"God! The noise was fantastic. That's the worst thing about a crash—that terrible noise. I was upside down, ripping 300 yards along the wall, and all I could hear was clanging and metal tearing away and steel hammering and pounding. I had a lot of time to listen to it and think.
"I wanted to tell my brothers that I was all right, and I knew that the traditional signal was for a driver to get out of his car and hold up both arms. So I held up my arms. Which was dandy, except that I was still crashing at the time. I got my arms against the wall, breaking my shoulders, and suddenly the whole elbow popped out of my right arm. And I looked up at the wall coming by and got one quick blast that took out 11 teeth just like that. Finally the car stopped.
"Some people came over and helped me out of the car and I was standing there looking at the thing, trying to figure out a way to fix it in time to qualify, and then blood began pumping out of my left ear and I knew I was a cinch to have a fractured skull.
"But I didn't want to lie down in the ambulance because I knew that Joe and Vince would be chasing it in their car and they might get into a crash themselves. So I sat up on the way to the hospital and, sure enough, they came roaring up alongside the ambulance there on 16th Street and looked in at me, not even looking where they were going.
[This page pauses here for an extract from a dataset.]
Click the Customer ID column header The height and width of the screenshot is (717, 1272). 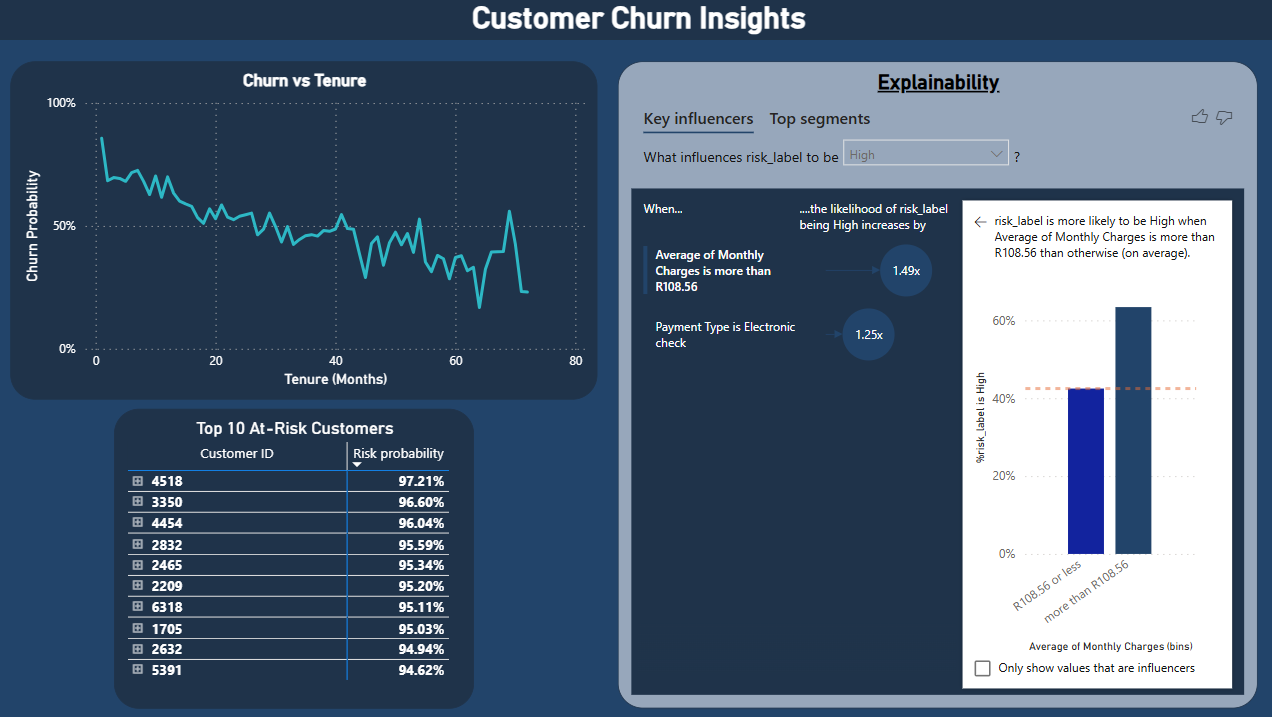tap(237, 454)
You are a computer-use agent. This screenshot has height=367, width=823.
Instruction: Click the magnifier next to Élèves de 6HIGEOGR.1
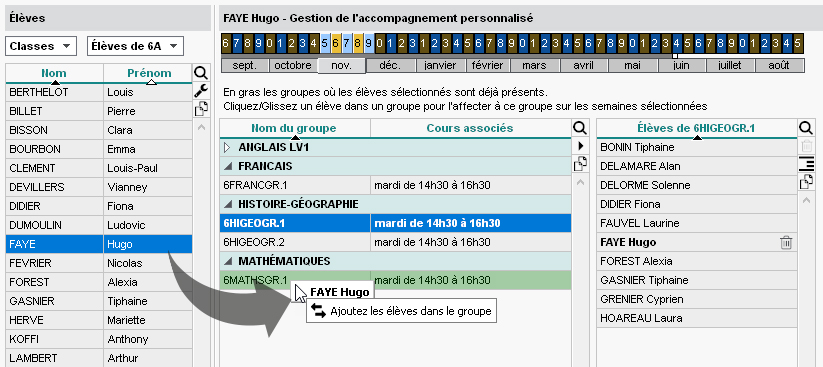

So I waved at them and smiled that big, red, toothless smile and they settled down a little so I could finally lie down."
The doctors at the hospital would not let Andy go back on Memorial Day to watch the race. It was just as well. Out of the five cars, only one had qualified. Spider Webb climbed into it, and came that historic moment when Wilbur Shaw said, "Gentlemen, start your engines." Spider's wouldn't.
It got worse. Worse. The Granatellis tried in 1949; they tried in 1950, in 1951, in 1952 when Jim Rathmann drove their car to second place; they tried in 1953 and again in 1954 when Rathmann turned one of the first official 140-mph laps at the Speedway (in fact, he did another 140 in the race, and the engine seized and that was that).
One would think that anyone with Andy's luck would check the family background for old Sicilian curses and maybe quit trying. Granatelli talked of quitting, but the race kept coming back to haunt him. Besides, he had discovered the Novi, the one car that had to win Indy—except that it had already become notorious for luck even worse than Andy's—and he came back with it in 1961.
It had been love at first sound, from the time he heard the cry of a Novi engine at full blast. It was a shattering, marvelous, God-awful slamming thing that you felt in your intestines, and true mechanics and engineers vibrated like professional tuning forks whenever that engine wailed.
What Granatelli bought in April 1961 consisted of two rear-engine Novis, one smashed front-drive car, some blueprints and a vanload of broken dreams. Over the next five years he spent a million dollars or so trying to win Indy with the Novi, and he talked Studebaker, his parent company, into putting another million into a four-wheel-drive model.
Those expensive sounds thrilled Indy sentimentalists. Granatelli fed them more meat by adding a supercharger and jumping the horsepower to 800. Exhaust pressure running through the car produced an overwhine that agitated dogs just outside Terre Haute.